Effects of the simultaneous application of dibutyryl, cAMP and phorbol ester on morphological differentiation in ng108-15 cells

Abstract

The simultaneous application of dibutyryl cAMP and 12- o-tetradecanoyl-phorbol 13-acetate (TPA) markedly induced neurite outgrowth in NG108-15 cells compared to treatment with each agent alone. Neurites induced by both drugs remained after withdrawal of the drugs, although the neurites elongated by dibutyryl cAMP or TPA alone disappeared after the withdrawal. [ 3H]Thymidine incorporation reached a peak at 24 and 44 h after cultivation in control cells.
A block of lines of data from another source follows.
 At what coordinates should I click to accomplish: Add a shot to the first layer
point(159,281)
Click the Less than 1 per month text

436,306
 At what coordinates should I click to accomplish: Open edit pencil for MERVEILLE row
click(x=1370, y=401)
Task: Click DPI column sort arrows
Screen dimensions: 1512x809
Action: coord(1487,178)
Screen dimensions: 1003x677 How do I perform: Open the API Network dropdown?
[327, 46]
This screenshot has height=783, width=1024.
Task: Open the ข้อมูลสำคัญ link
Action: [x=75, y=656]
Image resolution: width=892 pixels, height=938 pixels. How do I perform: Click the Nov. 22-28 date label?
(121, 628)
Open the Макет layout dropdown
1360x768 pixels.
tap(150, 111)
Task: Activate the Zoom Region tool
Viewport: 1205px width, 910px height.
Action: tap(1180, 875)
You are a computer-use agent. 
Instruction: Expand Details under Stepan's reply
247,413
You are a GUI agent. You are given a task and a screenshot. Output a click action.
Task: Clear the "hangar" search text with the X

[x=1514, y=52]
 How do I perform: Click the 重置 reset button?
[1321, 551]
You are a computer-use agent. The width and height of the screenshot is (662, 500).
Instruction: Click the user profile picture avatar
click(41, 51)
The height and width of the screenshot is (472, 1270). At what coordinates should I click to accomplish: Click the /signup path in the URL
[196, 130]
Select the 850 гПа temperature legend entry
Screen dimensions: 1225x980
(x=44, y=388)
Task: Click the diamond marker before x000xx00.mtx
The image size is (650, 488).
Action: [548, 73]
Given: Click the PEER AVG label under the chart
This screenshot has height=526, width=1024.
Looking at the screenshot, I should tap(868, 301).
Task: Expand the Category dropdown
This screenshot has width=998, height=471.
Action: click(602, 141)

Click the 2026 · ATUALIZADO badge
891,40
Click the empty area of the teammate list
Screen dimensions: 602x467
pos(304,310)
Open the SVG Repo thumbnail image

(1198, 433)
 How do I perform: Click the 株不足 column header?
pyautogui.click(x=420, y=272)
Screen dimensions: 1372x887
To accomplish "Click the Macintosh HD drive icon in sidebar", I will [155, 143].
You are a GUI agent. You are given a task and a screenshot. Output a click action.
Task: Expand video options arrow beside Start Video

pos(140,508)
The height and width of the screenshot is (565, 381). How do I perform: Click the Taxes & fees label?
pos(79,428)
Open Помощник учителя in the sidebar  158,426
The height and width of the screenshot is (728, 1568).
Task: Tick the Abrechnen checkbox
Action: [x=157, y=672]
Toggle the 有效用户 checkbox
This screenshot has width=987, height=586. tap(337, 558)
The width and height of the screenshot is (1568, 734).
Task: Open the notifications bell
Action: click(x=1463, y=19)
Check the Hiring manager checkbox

This incorporation was partially inhibited by dibutyryl cAMP or TPA, and blocked by combination of both drugs. Staurosporine or K-252a inhibited neurite outgrowth induced by the combination. Staurosporine also inhibited TPA-induced transient activation of protein kinase C (PKC). These results suggest that PKC activation is involved in the neurite elongation. However, inhibition of PKC seems to be involved in the neurite elongation since: (1) the proportion of neurite-elongated cells was in accord with grade of decrease in PKC activity: (2) exposure of both dibutyryl cAMP and TPA for 24 h followed by their removal (when PKC activity was still kept) failed to induce neurite elongation: and (3) for neurite extension it took at least 2 days exposure to both drugs when PKC activity was completely decreased. It is suggested that: (1) modulation of the activity of both cAMP-dependent protein kinase (PKA) and PKC is required to induce irreversible neurite outgrowth and (2) inhibition as well as activation of PKC could be involved in neurite elongation in NG108-15 cells.